Иногда мне вспоминается Наташка. Все, что угодно, но не могу себе представить, будто в Наташкиной судьбе что-то может измениться. Странно, но ловлю себя на том, что, выйди она замуж или полюби кого-то, я почувствовал бы себя очень скверно. Душу бы просто вынул. Почему? Какое я право на нее имею? Никакого права давно уж нет. Но не может, не должна Наташка любить кого-то там. Это было бы нелепостью! Нет, уж лучше она придет в кино одна или с подружками. Между прочим, не послать ли мне девчонке, когда фильм выйдет на экран, несколько билетов в «Художественный»? А что? Положу в конверт и отправлю, без ничего — сама догадается, это уж точно. А может, самому отнести, чего нам ссориться, заодно повидал бы… А если откроет дверь муж, какой-нибудь парень, уверенный в себе, хозяин, спросит: «Вам, гражданин, кого?»… Нет уж, лучше пошлю по почте. Ей-богу, так и сделаю! И Аркадию Степановичу тоже пошлю два самых лучших билета, в ложу. Ему и написать можно: «Дорогой Аркадий Степанович! Что было, то было…» Он поймет: был немного неправ — парень идет себе своей дорогой…

Ну когда же Азарий Аронович закончит работу? Что-то уж очень долго, ненормально долго. Спрашивал я Саркиса Саркисовича, тот говорит, что ничего толком не знает. Он вроде не расположен даже говорить о фильме, не так уж ждет его: «Что быть должно, то будет, родной. Никогда не следует форсировать события…» Не больно понятно такое вдруг равнодушие…

Нет у меня терпения, нет. Что если это протянется еще несколько месяцев?

Скорее бы что ли начались тренировки перед поездкой в Скандинавию.

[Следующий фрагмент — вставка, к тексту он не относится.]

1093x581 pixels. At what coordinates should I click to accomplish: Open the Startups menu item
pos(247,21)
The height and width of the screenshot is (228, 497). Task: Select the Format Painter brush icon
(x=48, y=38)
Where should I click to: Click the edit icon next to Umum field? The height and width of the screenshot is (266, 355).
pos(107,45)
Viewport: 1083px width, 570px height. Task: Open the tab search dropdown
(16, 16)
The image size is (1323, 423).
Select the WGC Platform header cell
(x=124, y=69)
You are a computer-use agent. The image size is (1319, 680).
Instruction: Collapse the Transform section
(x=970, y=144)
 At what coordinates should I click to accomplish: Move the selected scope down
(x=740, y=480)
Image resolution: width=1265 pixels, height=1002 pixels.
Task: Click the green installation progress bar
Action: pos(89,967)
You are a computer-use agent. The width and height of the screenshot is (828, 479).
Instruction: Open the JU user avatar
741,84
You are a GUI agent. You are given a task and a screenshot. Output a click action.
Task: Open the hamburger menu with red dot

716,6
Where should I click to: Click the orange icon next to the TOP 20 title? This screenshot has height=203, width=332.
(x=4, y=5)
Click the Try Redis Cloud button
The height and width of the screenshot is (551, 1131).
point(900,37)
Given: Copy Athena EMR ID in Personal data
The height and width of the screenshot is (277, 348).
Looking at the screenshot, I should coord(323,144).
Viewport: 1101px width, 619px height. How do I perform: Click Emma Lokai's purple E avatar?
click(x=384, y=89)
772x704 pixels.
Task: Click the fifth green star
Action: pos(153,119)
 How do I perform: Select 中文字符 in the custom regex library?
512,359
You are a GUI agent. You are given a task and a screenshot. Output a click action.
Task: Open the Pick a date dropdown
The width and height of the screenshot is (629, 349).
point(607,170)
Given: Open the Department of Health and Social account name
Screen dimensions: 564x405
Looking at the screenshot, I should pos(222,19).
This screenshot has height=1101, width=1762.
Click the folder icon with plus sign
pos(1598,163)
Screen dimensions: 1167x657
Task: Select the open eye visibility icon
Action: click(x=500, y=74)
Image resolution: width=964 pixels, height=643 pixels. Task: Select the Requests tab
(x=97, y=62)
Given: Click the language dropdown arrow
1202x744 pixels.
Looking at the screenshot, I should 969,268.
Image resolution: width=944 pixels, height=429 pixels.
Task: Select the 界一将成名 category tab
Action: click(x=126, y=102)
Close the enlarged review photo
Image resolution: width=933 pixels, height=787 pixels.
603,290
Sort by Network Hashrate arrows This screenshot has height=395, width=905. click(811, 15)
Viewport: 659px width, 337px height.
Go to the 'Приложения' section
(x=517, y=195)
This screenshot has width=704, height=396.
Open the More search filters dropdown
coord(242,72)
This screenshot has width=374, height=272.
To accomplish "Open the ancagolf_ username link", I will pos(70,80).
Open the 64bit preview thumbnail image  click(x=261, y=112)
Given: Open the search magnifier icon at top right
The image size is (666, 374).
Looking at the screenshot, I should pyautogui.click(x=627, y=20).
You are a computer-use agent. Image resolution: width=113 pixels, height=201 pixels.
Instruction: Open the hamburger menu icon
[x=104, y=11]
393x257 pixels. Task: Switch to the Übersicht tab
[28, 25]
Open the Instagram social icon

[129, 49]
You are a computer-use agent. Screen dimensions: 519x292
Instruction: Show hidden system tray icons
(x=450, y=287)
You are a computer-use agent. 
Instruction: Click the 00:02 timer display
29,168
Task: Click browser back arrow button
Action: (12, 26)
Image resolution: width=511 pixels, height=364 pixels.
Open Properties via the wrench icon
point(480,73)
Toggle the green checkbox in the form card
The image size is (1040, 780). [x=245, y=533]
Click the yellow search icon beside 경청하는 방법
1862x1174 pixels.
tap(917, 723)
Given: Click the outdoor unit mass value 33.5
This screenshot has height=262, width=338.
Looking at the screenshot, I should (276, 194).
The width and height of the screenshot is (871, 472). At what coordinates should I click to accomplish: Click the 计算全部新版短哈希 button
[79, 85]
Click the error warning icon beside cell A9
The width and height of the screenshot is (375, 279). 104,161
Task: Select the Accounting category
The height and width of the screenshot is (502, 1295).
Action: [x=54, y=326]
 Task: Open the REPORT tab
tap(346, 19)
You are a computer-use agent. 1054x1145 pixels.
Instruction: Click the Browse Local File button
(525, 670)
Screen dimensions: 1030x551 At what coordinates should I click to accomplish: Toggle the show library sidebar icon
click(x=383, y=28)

Тогда не то что привычка, тогда вставать как можно раньше будет необходимо.

Стану рано выходить из дому. На всю Москву небось будут только дворники, постовые милиционеры и я. Придется Половикову попотеть. Знаю, ему фантазии мои кажутся мутью, и он во всем по-прежнему обвиняет Аркадия Степановича, старого сумасброда, уроки которого я, мол, до сих пор не могу забыть. А я действительно не могу их забыть. И не собираюсь забывать. Придется Половикову, как ни верти, взбираться чуть свет на велосипед и гонять впереди меня по Садовому кольцу от начала до конца, без поблажек. Уж я ему теперь цену знаю! Будет как миленький катить, то убыстряя, то снижая темп, пока я сам не скажу: «Довольно!» Давненько я не бегал кроссы за велосипедом, пора все это возобновить. Оно, конечно, не следовало и прекращать — лишних килограммов с десяток мне вовсе ни к чему. Но ведь я снимался в кино. А в спортивную форму войти, думаю, успею к тому моменту, когда поедем. Интересно, каков он, этот Гуннар Берлунд? Говорят, проталкивается в профессионалы, ждет русского тяжеловеса-чемпиона, чтобы еще лишний разочек прошуметь, привлечь к себе внимание. Посмотрим.